DP: So grow it in your backyard. My sister gets an unbelievable amount of vegetables from a very small backyard garden and she cans every fall. I know people don’t think they have the time, but you have so much more energy when you eat this way and move. You don’t necessarily need a gym, but you must move.

NE: Speaking of urban gardens, what was it like being in New York City?
DP: First off, I had to learn to navigate. I had to figure out, logistically, where do I get food, where am I going to cook it, how am I going to get it from point A to point B for the movie staff. But the stress of New York City was unbelievable. It’s go, go, go, 15 hours a day. Fortunately, at night, the city rolls out, and everyone goes to restaurants and bars, and they open up and are more approachable.

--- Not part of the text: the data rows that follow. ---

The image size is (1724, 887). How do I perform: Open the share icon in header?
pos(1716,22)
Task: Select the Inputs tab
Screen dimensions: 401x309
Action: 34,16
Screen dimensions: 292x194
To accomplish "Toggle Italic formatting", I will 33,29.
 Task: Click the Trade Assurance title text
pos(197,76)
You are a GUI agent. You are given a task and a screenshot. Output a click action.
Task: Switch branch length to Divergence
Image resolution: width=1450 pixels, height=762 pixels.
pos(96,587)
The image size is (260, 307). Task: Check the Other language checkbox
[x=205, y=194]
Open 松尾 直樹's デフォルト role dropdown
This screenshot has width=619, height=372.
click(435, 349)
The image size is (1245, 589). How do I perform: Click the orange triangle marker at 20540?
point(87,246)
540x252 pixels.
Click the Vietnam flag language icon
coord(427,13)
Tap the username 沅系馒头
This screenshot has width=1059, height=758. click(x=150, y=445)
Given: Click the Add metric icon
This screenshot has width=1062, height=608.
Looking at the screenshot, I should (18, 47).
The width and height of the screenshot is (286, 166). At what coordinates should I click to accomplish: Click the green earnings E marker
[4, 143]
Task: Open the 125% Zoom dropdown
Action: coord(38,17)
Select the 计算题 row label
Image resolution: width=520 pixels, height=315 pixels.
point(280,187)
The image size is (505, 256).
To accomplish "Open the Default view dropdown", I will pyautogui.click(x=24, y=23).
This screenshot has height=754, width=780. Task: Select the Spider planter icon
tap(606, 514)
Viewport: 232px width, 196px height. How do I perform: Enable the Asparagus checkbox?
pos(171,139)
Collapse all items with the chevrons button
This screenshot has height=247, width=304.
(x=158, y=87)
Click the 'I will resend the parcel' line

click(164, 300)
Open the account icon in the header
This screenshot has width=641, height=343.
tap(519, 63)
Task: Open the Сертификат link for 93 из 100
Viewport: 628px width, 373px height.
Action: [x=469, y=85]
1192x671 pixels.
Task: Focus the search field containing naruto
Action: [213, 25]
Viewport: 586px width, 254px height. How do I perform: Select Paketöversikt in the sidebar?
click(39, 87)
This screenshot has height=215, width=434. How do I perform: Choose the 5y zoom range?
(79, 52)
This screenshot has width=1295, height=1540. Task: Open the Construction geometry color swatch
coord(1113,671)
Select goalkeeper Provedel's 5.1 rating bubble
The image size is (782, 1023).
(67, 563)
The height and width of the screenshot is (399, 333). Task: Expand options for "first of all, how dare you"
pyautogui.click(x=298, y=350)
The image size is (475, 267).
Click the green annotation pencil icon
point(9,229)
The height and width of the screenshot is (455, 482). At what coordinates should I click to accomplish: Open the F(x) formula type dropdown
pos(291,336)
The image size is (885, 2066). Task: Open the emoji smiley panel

NE: So you mentioned earlier that gyms are going to have to change to survive. What did you mean by that?
DP: People are joining gyms, but a very small fraction of people stay with the program over the long haul and lose weight. The truth is, we need to change—there are more gyms than ever, but we’re getting more obese as a society. There is data that suggests that my profession, let alone gyms, are failing to meet the expectations of their clients and members.
There’s a push coming from both coasts for other modalities that are showing higher success rates; the number one growth area is to deal with the connection of mind and body. The other part of it is to build on group dynamics. Personal trainers are beginning to work with small groups instead of one on one.

NE: What do you mean, “mind and body”?
DP: Helping people to understand it’s all connected—our body, our mind, our spiritual side. We don’t give enough thought to the power of our brain, our fears, and our hormones; your brain causes actual physical changes in your body. On the other side of that, exercise and hormones make you stronger and make you feel younger and more joyful. You feel better, so you treat your family and coworkers better. You start thinking about people in the next car as human beings.
At the beginning-when someone is first starting to work out with me, I tell them they just have to have blind faith in this for a while. They need to believe they’ll ultimately have more energy after a really hard work out. It’s hard for them to fathom that, especially if they’re obese, overworked and overwhelmed.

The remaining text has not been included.